## THE TASK
Copy out the items from the line with "Given: Select the rightmost bar near 02:00 PM" through the end of the items, both ends included. Leave the pictures out of your answer.

## SUPPLIED INFORMATION
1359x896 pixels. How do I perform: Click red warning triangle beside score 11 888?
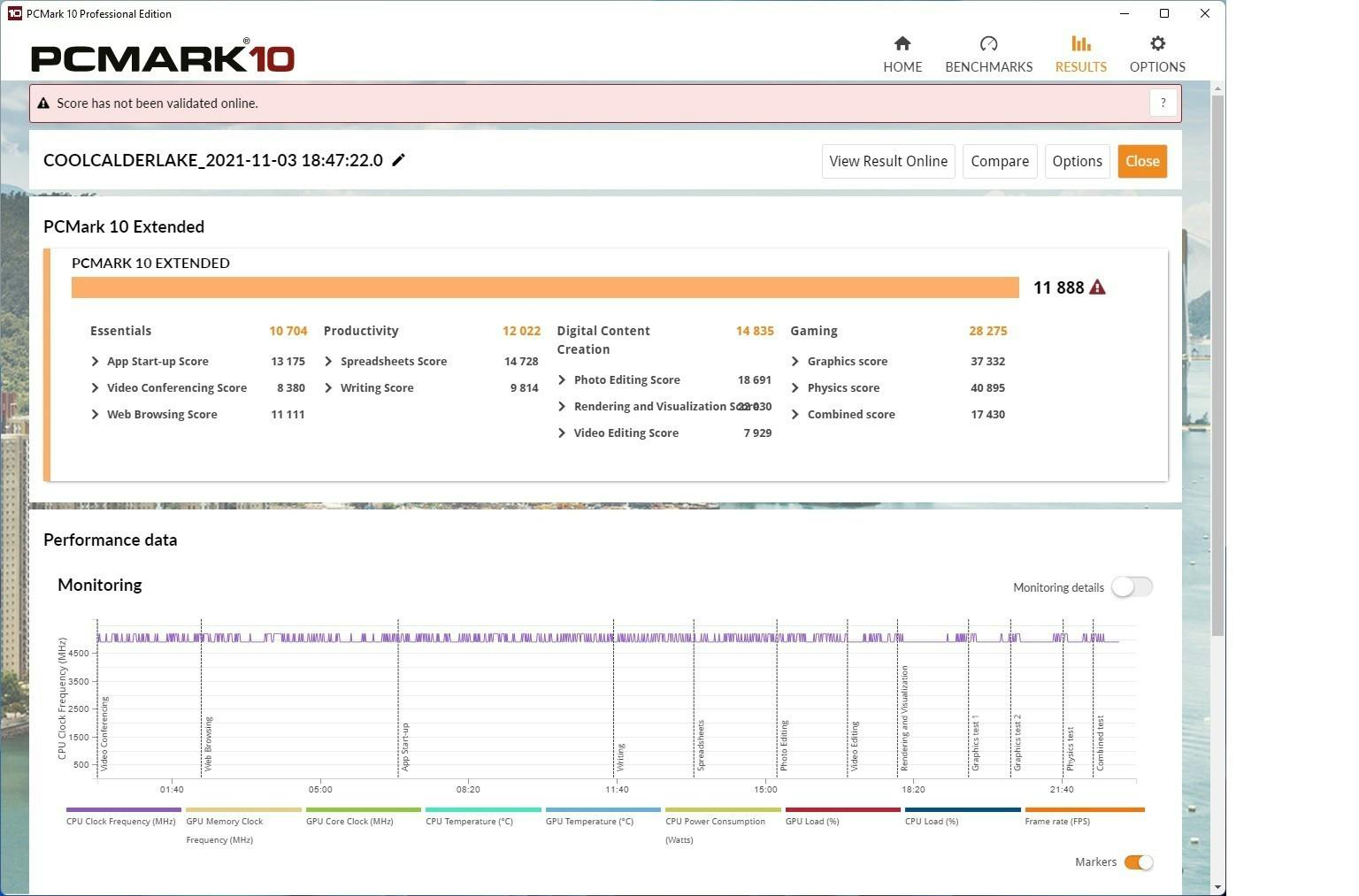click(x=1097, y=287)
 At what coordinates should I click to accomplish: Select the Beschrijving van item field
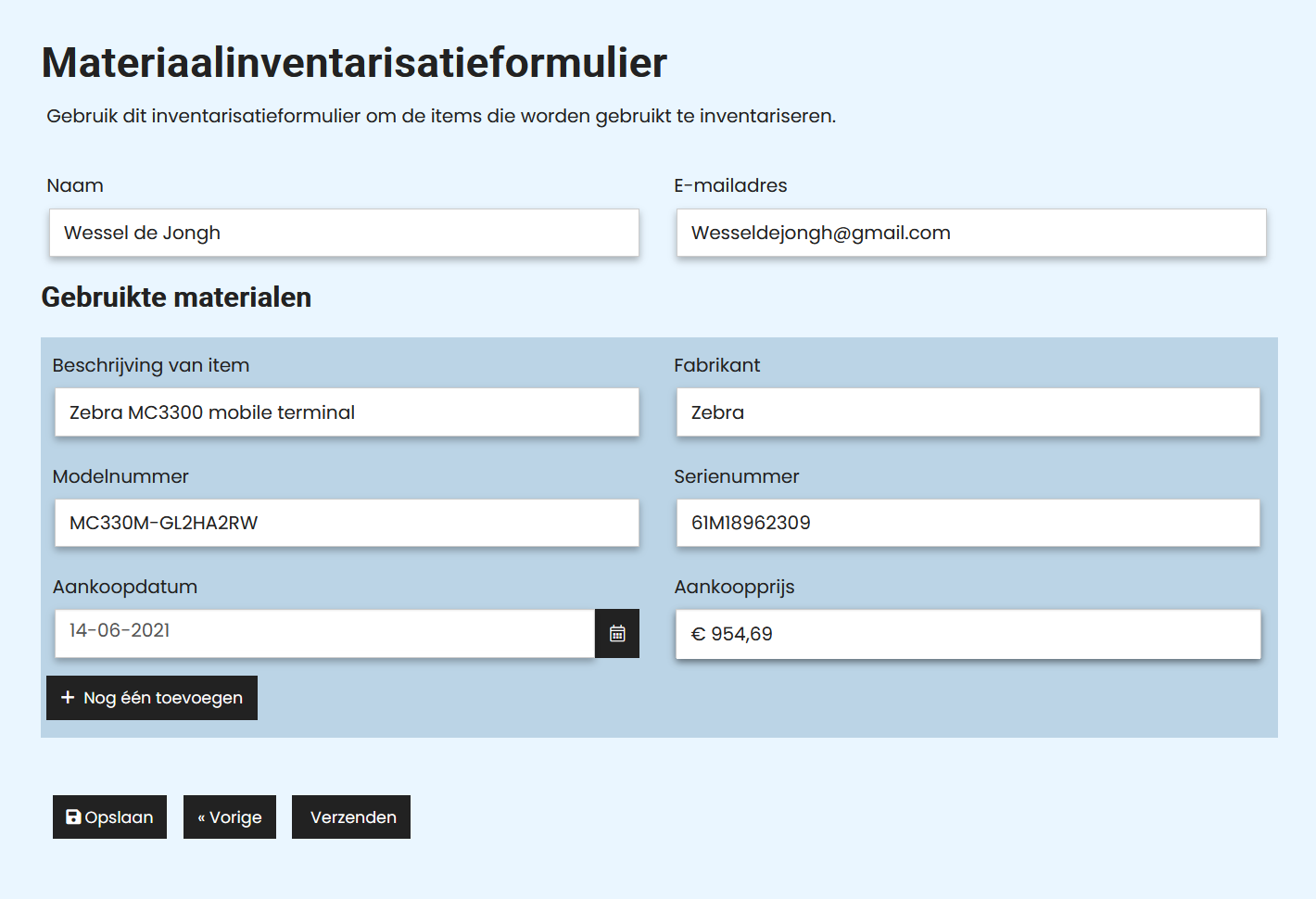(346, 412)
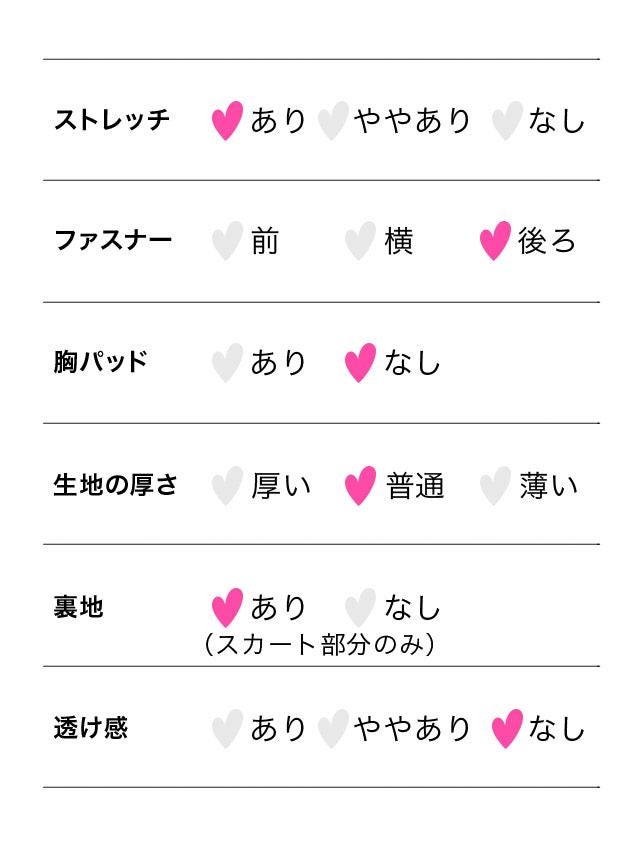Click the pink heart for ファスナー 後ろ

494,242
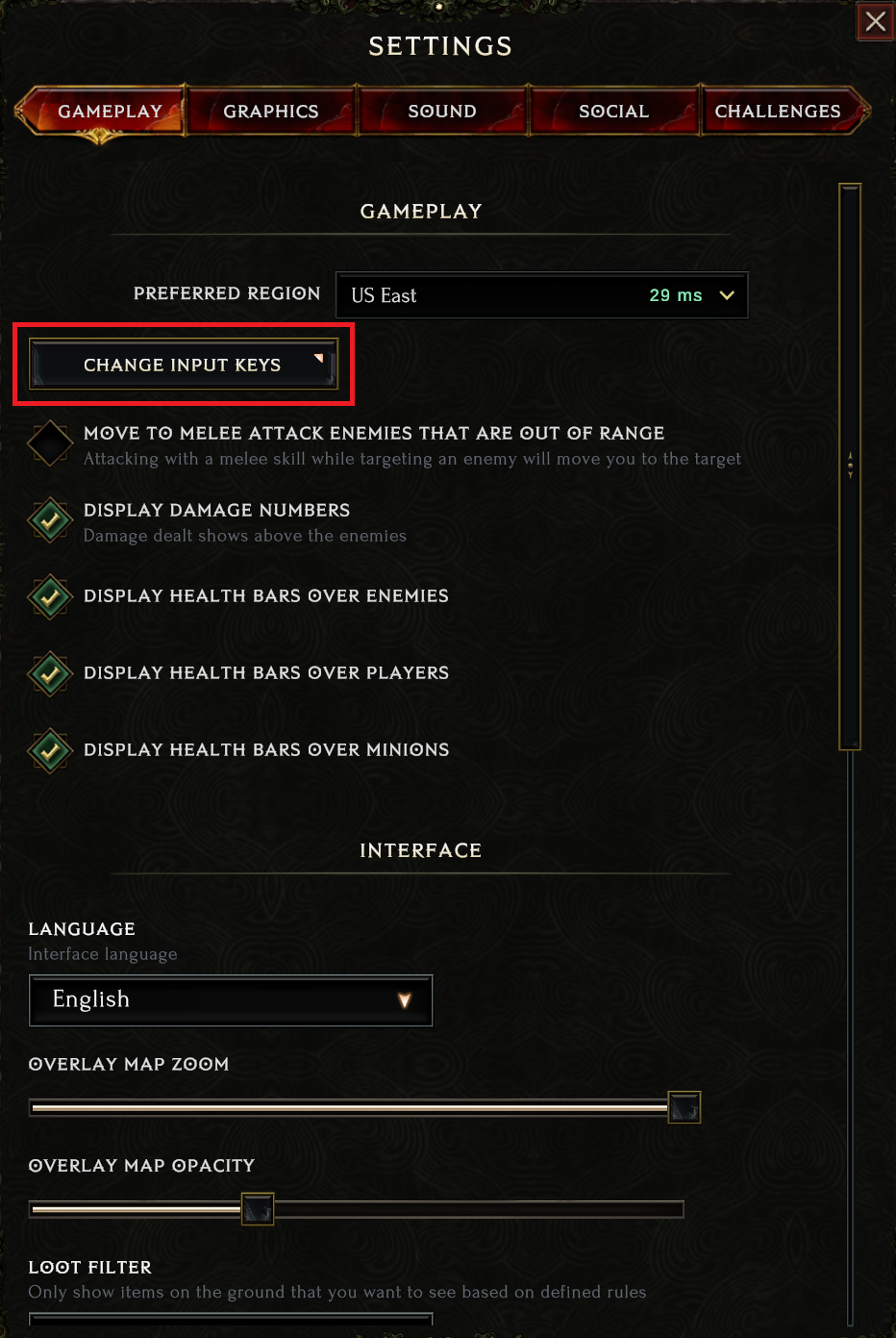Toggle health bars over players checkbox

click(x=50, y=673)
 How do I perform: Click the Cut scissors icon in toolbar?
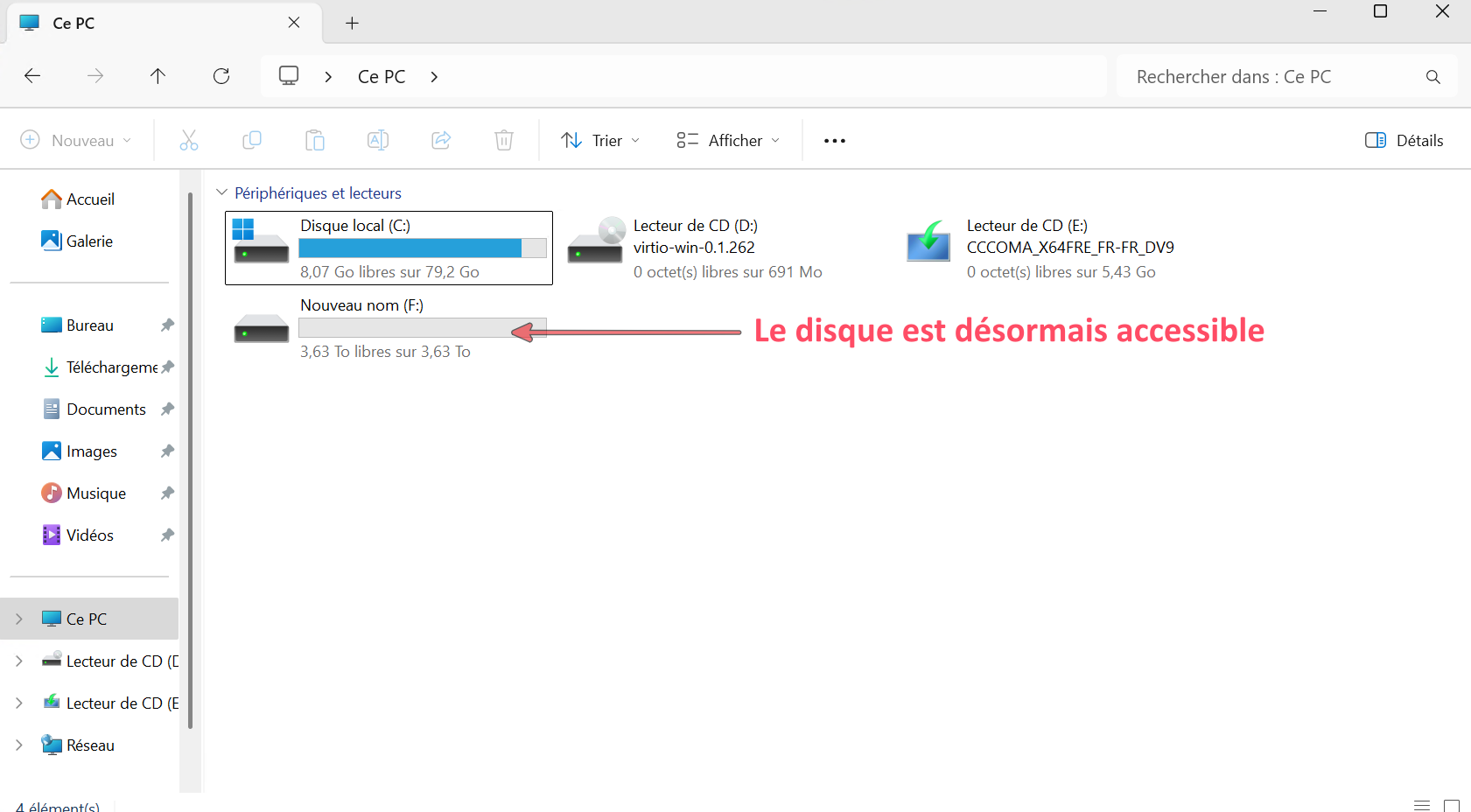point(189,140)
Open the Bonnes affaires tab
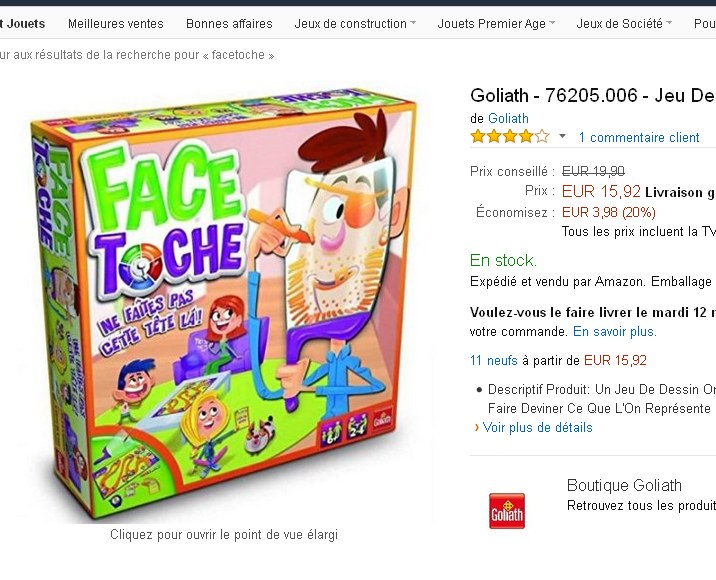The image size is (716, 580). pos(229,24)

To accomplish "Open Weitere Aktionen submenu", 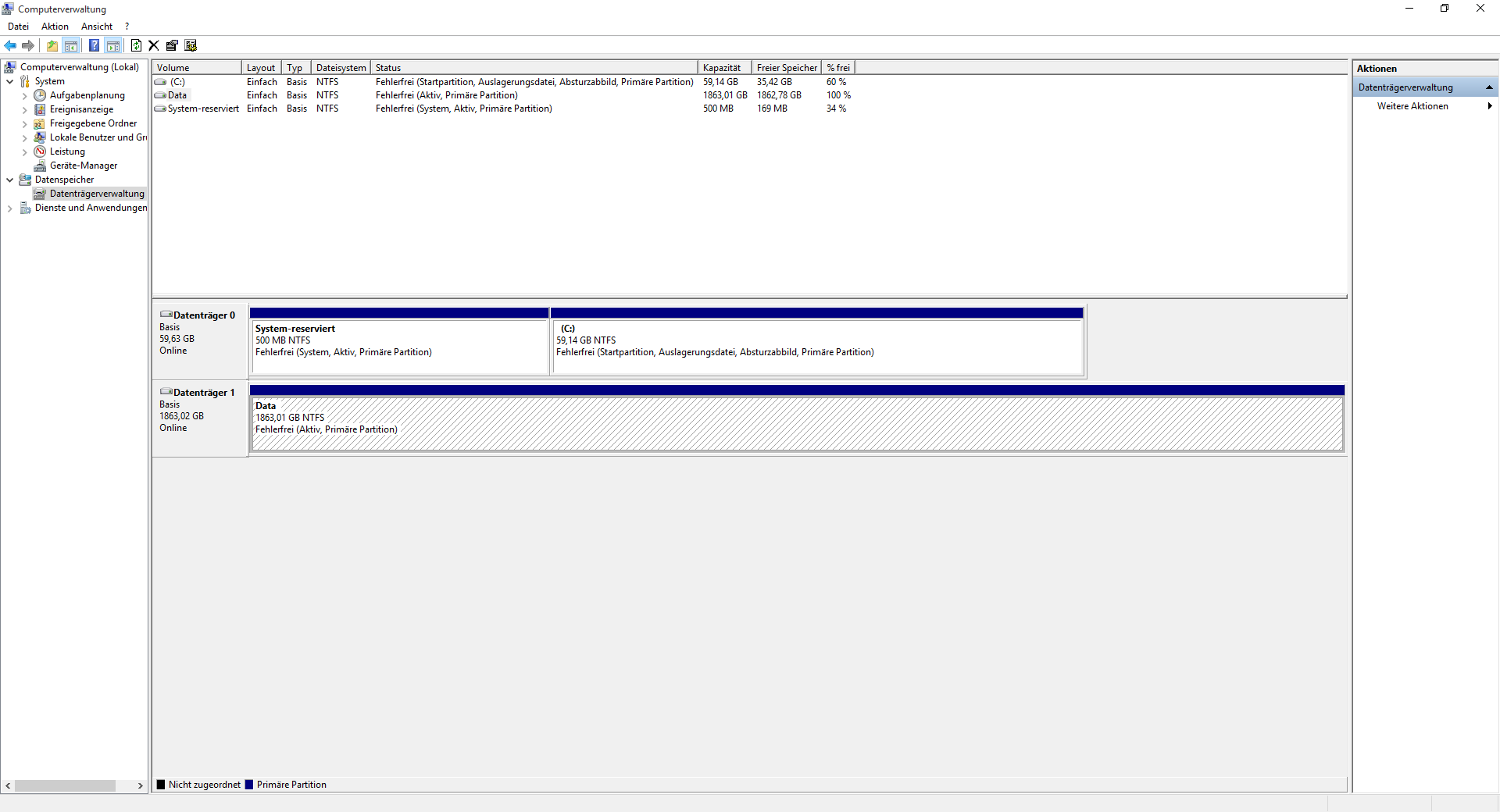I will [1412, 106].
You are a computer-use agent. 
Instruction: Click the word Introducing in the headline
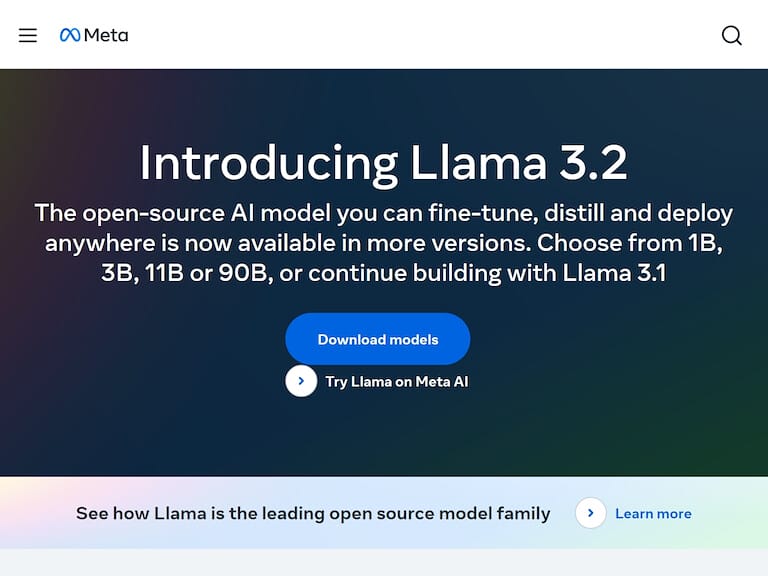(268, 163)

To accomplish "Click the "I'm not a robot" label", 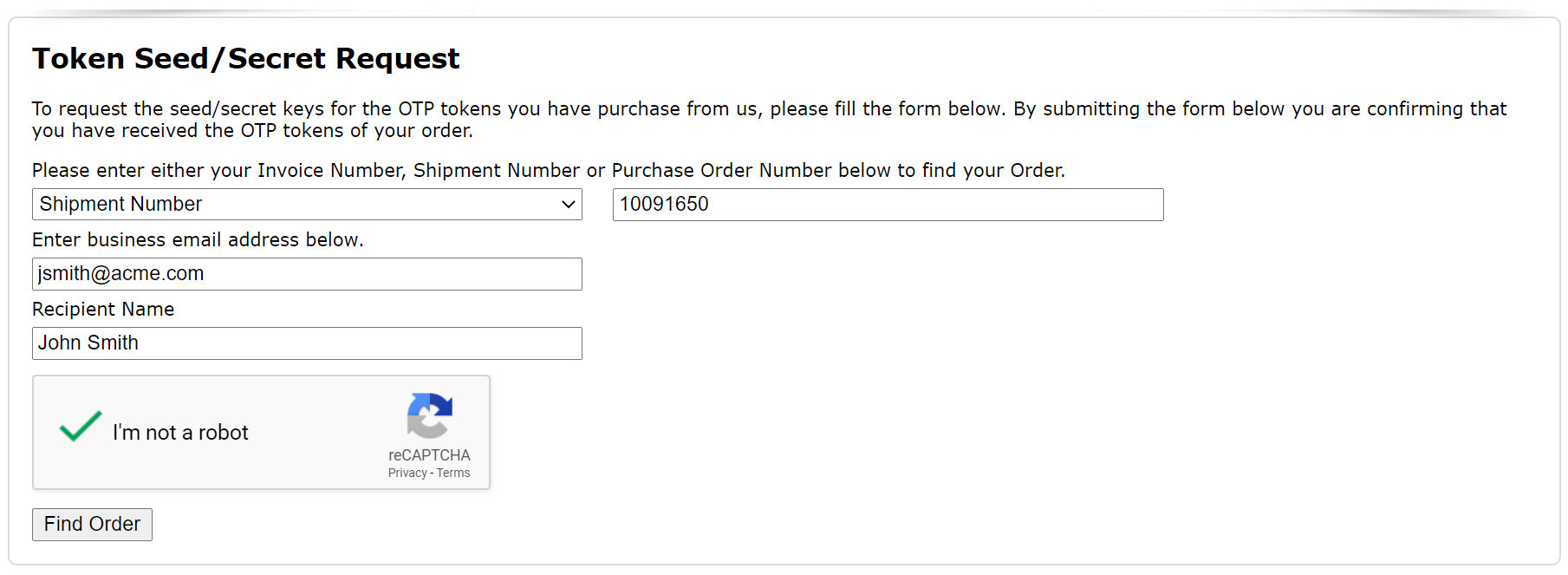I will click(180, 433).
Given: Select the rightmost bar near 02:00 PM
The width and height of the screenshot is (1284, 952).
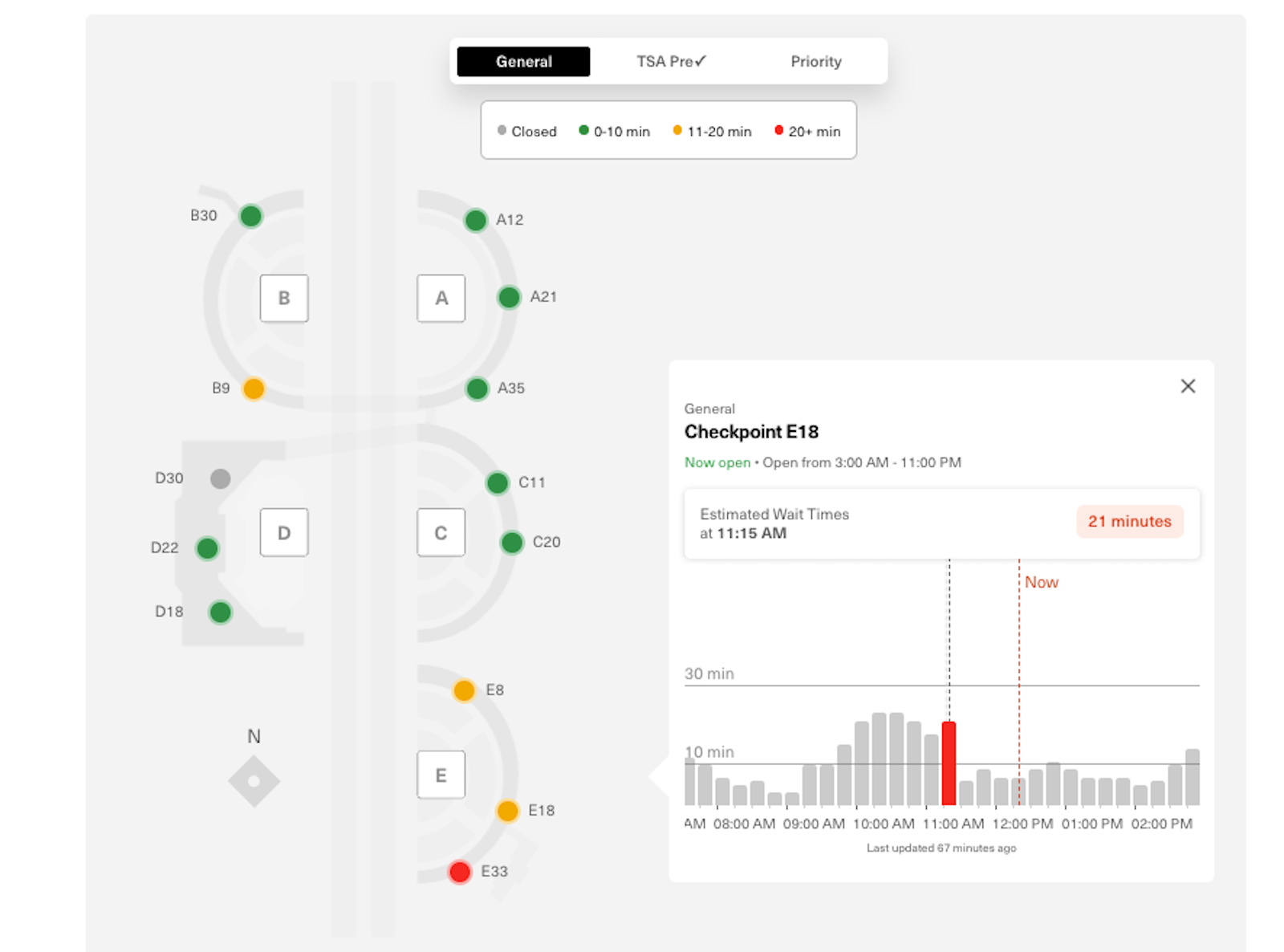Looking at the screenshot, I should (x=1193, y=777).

## THE RESULT
Given: Select the rightmost bar near 02:00 PM
The width and height of the screenshot is (1284, 952).
Looking at the screenshot, I should (x=1193, y=777).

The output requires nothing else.